──────── Source data
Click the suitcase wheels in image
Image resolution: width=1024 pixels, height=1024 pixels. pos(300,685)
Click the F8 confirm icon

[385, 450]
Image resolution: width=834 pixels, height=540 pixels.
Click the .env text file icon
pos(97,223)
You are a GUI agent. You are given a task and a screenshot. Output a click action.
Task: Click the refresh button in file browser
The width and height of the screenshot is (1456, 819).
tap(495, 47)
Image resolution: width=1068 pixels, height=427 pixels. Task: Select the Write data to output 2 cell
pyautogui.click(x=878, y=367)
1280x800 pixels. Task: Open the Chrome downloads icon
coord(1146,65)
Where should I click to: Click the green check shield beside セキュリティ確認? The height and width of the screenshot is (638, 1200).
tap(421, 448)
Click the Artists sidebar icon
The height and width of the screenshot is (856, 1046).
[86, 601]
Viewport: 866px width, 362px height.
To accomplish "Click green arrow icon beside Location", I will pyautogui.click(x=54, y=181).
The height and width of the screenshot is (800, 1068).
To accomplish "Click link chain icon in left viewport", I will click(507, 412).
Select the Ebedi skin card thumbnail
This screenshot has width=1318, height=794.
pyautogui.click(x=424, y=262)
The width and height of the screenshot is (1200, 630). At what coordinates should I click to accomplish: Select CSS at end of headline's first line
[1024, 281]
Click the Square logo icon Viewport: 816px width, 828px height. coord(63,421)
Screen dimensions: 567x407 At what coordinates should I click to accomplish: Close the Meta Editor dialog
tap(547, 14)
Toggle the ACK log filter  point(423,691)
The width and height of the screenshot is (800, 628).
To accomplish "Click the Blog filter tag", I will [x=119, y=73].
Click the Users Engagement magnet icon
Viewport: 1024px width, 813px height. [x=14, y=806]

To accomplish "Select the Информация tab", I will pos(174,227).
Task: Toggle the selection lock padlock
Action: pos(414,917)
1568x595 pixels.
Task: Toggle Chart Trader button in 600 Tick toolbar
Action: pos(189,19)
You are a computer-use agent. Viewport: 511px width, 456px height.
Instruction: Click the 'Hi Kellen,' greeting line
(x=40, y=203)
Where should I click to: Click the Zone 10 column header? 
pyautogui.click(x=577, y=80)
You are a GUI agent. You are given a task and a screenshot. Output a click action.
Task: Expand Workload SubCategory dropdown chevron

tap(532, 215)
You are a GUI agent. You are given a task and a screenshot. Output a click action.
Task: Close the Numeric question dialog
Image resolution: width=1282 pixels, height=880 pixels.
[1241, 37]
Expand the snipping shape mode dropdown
────────────────
Please retype all of the material above, keeping it exact.

Click the suitcase wheels in image
Image resolution: width=1024 pixels, height=1024 pixels. pos(300,685)
Click the F8 confirm icon

[385, 450]
Image resolution: width=834 pixels, height=540 pixels.
Click the .env text file icon
pos(97,223)
You are a GUI agent. You are given a task and a screenshot. Output a click action.
Task: Click the refresh button in file browser
The width and height of the screenshot is (1456, 819).
tap(495, 47)
Image resolution: width=1068 pixels, height=427 pixels. Task: Select the Write data to output 2 cell
pyautogui.click(x=878, y=367)
1280x800 pixels. Task: Open the Chrome downloads icon
coord(1146,65)
Where should I click to: Click the green check shield beside セキュリティ確認? The height and width of the screenshot is (638, 1200).
tap(421, 448)
Click the Artists sidebar icon
The height and width of the screenshot is (856, 1046).
[86, 601]
Viewport: 866px width, 362px height.
To accomplish "Click green arrow icon beside Location", I will pyautogui.click(x=54, y=181).
The height and width of the screenshot is (800, 1068).
To accomplish "Click link chain icon in left viewport", I will click(507, 412).
Select the Ebedi skin card thumbnail
This screenshot has width=1318, height=794.
pyautogui.click(x=424, y=262)
The width and height of the screenshot is (1200, 630). At what coordinates should I click to accomplish: Select CSS at end of headline's first line
[1024, 281]
Click the Square logo icon Viewport: 816px width, 828px height. coord(63,421)
Screen dimensions: 567x407 At what coordinates should I click to accomplish: Close the Meta Editor dialog
tap(547, 14)
Toggle the ACK log filter  point(423,691)
The width and height of the screenshot is (800, 628).
To accomplish "Click the Blog filter tag", I will [x=119, y=73].
Click the Users Engagement magnet icon
Viewport: 1024px width, 813px height. [x=14, y=806]

To accomplish "Select the Информация tab", I will pos(174,227).
Task: Toggle the selection lock padlock
Action: pos(414,917)
1568x595 pixels.
Task: Toggle Chart Trader button in 600 Tick toolbar
Action: pos(189,19)
You are a computer-use agent. Viewport: 511px width, 456px height.
Instruction: Click the 'Hi Kellen,' greeting line
(x=40, y=203)
Where should I click to: Click the Zone 10 column header? 
pyautogui.click(x=577, y=80)
You are a GUI agent. You are given a task and a screenshot. Output a click action.
Task: Expand Workload SubCategory dropdown chevron

tap(532, 215)
You are a GUI agent. You are given a task and a screenshot. Output a click action.
Task: Close the Numeric question dialog
Image resolution: width=1282 pixels, height=880 pixels.
[1241, 37]
Expand the snipping shape mode dropdown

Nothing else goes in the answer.